How to Write a Dissertation Abstract in 5 Simple Steps

The abstract is a vital component of any dissertation. It is presented at the beginning and has a major impact on the readers. Here are some valuable steps that you can use in constructing your abstract for your dissertation

  • Introduce your topic in the first sentence of your abstract.
  • Of course, this will be difficult since it requires skimming all the necessary information and writing it down while giving the most appropriate amount of information to the reader. Keep in mind that when you write your dissertation, your readers are your examiners. When you begin to write bear in mind that your readers are well aware of what you are about to discuss and you need to highlight your topic and its originality at your best.

  • State and summarize the problem that you have planned on presenting in your dissertation.
  • You now have to write about the focus of your paper. Emphasize on your key question. Again, make sure that you do this in one sentence.

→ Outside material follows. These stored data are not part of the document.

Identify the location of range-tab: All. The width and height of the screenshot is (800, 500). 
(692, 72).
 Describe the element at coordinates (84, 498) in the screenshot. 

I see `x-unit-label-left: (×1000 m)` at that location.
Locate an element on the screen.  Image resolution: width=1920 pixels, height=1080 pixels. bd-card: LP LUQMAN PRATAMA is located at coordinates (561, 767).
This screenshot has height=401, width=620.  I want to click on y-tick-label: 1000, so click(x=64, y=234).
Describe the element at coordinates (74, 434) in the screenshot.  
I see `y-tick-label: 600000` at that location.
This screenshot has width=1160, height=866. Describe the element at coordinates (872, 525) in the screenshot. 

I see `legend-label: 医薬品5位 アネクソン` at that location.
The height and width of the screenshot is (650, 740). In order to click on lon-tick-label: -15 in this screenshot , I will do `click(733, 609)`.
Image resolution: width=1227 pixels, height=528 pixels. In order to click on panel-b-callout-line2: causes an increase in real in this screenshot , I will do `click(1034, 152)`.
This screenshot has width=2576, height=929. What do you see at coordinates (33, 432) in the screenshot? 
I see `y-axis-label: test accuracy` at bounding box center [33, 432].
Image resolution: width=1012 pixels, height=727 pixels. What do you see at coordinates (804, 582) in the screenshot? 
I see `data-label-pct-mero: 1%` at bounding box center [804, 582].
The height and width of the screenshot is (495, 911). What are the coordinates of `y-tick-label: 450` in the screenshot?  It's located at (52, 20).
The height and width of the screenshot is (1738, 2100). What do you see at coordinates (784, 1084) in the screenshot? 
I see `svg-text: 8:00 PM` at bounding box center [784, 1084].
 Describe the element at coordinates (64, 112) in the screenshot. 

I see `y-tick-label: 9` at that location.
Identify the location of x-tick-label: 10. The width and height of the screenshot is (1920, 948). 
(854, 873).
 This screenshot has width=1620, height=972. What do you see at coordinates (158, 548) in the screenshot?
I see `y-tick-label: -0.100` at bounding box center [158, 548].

This should be the most concise and intriguing sentence of your abstract since it will have to attract the reader’s interest.

  • How you were able to take up this topic and built a reasonable argument against or for it?
  • This is what you have to focus on next. Explain what your big idea is. What makes your perspective worth reading? Make sure that you are able to convince the reader to turn to the next page of your dissertation.

  • How did you conduct your research related to your big idea successfully?
  • This is going to be the longest sentence that you have to write in your abstract. The longer it is, the more detail needs to be present it .but don’t drag it for too long because then the abstract will lose its meaning. Tell your readers if you conducted any experiments, case studies or surveys. Since you are covering a long time worth research, then you’re bound to have some space for writing it down.

  • Make the abstract burst in the end telling the reader about the impact of your research.

You don’t have to discuss the outcome of your experiment. What this portion requires is a summary of all the implications that you have presented. Explain what it all means? Why should people give heed to it? And what good can come out of your research?